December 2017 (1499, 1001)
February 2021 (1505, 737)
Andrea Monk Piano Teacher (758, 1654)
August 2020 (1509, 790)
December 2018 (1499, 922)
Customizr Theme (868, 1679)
★ ★ ★ ★
Aim of the task:
Make an exact copy of every record in the listing.

Written answer:
December 2017 (1499, 1001)
February 2021 (1505, 737)
Andrea Monk Piano Teacher (758, 1654)
August 2020 (1509, 790)
December 2018 (1499, 922)
Customizr Theme (868, 1679)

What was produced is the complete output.